Researching the background for Julia’s Violinist
In writing a novel that covers real events of such magnitude, an author must be sure to have her facts straight. A love story set in these times and circumstances required more than the usual research. How did I do this?
The Sudetenland area, where 3 million German-speaking people had lived for over 700 years, once belonged to Austria-Hungary, but was given to Czechoslovakia after WWI as one of “the spoils of war.” After WWII, my mother was one of the many victims of the great expulsion of Germans from the Sudetenland area.
Much of the first-hand information came from things my mother told me. Many other questions were answered by some of the other immigrants who lived in our town in northern British Columbia.
While vacationing in Mexico, I was fortunate enough to have an elderly German couple living in a bungalow next door to me. Much of my background information about schools and transportation of the early 1900s in Berlin came from this couple.
Information regarding dates of airstrikes and events that would have affected my characters came from the Internet. It was handy in describing the politics of the time and the names and policies of the various political parties. Although my mention of them in the novel is brief, I had to have my facts straight.

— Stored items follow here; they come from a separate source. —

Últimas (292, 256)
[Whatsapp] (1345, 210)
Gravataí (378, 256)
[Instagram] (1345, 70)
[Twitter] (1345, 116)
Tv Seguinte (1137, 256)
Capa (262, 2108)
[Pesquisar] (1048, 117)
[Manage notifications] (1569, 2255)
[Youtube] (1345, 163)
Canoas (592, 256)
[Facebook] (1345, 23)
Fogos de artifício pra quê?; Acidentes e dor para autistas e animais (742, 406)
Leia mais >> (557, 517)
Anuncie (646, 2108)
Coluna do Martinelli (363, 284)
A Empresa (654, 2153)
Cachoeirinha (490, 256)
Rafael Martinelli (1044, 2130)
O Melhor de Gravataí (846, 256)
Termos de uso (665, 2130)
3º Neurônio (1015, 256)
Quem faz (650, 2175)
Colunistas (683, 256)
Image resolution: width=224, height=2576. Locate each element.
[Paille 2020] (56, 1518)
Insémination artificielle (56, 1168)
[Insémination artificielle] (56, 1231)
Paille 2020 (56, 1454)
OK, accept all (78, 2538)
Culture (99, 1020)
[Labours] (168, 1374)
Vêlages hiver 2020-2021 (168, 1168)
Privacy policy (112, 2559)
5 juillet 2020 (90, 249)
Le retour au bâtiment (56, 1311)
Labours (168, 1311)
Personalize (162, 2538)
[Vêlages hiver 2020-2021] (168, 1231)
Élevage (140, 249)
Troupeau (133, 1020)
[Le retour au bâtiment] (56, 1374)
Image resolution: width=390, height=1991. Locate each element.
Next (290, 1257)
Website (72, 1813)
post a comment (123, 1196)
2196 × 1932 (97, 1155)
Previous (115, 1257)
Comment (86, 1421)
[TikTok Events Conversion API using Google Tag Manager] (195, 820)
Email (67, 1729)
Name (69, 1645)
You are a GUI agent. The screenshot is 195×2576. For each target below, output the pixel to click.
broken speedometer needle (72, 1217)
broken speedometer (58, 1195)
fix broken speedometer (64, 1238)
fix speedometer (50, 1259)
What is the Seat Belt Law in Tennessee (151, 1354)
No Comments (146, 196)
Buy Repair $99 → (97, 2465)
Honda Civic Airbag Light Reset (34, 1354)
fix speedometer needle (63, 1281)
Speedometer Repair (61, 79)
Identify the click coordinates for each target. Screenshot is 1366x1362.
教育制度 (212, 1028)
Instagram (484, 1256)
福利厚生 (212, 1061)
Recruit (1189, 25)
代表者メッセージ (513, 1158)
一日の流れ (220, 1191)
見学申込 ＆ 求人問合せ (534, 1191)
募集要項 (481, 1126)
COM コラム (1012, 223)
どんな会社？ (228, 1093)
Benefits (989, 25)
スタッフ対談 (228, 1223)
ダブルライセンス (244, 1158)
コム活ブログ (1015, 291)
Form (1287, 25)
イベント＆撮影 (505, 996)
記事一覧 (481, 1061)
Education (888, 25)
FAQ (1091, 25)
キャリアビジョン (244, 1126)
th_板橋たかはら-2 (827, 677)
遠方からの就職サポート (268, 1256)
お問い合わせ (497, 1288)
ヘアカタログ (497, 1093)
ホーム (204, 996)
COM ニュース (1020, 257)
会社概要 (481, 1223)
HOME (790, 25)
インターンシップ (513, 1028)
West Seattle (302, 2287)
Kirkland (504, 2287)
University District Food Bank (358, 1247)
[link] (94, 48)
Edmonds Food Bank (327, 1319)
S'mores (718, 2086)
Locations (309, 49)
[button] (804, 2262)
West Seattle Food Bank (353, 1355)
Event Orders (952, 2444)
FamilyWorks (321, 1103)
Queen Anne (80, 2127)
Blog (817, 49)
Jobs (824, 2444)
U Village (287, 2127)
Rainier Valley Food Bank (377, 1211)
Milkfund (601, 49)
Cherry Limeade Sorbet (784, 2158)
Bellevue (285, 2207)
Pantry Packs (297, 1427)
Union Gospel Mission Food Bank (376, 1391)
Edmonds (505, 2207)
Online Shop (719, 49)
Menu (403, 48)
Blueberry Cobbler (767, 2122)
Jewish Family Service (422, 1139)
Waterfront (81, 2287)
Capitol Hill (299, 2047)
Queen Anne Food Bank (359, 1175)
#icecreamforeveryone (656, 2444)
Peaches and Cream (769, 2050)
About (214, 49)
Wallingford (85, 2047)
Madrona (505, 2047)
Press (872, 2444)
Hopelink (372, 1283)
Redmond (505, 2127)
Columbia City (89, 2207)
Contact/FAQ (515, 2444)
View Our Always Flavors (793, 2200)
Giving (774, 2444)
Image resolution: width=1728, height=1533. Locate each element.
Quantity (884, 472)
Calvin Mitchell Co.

Researching towns that had sanitariums that treated tuberculosis was another task for which I used the Internet.
Maps I found online showed where the railway lines were in those days.
I was grateful for the information provided in Giles MacDonogh’s book entitled “After the Reich.” An excellent resource!
My sister Hanna was a huge help to me with descriptions of the places and events I needed for my novel. Although she was very young at the time, some events were so traumatic that they were etched in her mind even into her old age. She was a constant excellent resource to me while she was alive. She read and approved the first draft of the book, but I sorely regret that she didn’t live to see Julia’s Violinist published.
About the Author:
Anneli Purchase has written many articles for magazines, and is the author of three novels: “The Wind Weeps,” “Orion’s Gift,” and “Julia’s Violinist.” A retired teacher, she spends her time as a freelance copy-editor and author. She lives on Vancouver Island where she enjoys many outdoor pursuits. Currently she is working on her fourth novel.
You can find out more about Anneli Purchase and her books by clicking on the links below.
Thank you Anneli for visiting and sharing with us what is quite an eye-opening account of your research. It must have been so hard for your mother, and your lovely sister Hanna, to recount what they had lived through. However, this is a lasting tribute and I hope it’s an amazing success!